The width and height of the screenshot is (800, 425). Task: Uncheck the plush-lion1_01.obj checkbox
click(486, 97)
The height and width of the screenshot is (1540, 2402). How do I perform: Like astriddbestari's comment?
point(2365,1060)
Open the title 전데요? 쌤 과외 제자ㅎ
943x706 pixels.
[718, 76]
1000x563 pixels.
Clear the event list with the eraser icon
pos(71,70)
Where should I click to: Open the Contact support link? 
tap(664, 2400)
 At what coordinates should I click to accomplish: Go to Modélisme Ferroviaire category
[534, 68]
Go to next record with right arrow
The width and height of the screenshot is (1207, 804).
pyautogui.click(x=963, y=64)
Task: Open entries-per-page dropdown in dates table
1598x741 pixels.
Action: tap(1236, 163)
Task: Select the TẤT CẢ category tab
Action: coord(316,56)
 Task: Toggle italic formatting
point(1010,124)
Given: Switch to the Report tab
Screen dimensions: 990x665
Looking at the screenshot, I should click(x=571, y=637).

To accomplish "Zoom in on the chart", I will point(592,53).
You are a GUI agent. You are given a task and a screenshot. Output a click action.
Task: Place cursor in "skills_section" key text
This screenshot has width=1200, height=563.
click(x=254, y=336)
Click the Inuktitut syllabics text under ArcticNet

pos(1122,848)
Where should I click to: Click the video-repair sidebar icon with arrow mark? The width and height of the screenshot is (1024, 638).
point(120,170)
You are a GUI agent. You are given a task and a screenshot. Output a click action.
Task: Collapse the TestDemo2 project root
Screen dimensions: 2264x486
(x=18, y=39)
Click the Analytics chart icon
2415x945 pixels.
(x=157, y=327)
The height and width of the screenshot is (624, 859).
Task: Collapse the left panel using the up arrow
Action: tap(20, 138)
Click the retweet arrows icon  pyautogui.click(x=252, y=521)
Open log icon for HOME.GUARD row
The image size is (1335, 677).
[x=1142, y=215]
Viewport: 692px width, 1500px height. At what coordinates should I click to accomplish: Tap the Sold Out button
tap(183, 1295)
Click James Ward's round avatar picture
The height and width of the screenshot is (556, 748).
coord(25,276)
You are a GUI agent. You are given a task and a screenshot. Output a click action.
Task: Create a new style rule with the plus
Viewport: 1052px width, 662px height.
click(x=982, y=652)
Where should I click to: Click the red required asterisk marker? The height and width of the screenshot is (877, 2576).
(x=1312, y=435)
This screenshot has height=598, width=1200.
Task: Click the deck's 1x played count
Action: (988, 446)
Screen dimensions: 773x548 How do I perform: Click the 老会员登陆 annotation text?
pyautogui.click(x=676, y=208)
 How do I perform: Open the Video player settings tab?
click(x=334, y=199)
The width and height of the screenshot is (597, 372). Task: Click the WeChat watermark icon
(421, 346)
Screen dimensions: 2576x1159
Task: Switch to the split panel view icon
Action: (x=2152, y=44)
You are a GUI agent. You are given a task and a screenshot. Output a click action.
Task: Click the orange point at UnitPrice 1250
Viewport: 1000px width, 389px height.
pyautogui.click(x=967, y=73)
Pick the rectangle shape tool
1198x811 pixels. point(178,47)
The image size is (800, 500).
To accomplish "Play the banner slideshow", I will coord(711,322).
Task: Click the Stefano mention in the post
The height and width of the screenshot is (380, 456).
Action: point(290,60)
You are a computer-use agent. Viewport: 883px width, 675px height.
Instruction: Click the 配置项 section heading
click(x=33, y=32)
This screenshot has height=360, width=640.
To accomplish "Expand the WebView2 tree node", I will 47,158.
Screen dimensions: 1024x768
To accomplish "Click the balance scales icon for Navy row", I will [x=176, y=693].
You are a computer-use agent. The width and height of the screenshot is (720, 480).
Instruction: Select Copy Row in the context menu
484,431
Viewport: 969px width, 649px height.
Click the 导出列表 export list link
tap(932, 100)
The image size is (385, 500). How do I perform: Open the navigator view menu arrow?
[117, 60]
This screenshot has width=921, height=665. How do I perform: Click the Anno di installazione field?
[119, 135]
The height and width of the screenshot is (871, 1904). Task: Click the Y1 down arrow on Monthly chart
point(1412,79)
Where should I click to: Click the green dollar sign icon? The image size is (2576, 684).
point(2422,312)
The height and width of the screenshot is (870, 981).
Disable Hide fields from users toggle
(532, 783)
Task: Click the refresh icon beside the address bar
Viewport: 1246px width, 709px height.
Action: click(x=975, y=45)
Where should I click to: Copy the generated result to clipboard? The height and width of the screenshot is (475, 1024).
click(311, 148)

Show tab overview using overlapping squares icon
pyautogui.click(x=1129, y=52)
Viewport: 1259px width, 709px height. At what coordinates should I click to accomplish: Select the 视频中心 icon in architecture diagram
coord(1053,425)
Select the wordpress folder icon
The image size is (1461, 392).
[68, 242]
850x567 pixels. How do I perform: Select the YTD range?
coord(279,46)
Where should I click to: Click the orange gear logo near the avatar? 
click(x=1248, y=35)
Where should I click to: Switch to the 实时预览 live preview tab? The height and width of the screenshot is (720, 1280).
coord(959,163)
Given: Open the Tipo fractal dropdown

*Work item*:
A complete answer lists every line of the listing above that holds the word "will".

*Solved problem*:
To accomplish "Zoom in on the chart", I will point(592,53).
To accomplish "Play the banner slideshow", I will coord(711,322).
To accomplish "Expand the WebView2 tree node", I will 47,158.
To accomplish "Click the balance scales icon for Navy row", I will [x=176, y=693].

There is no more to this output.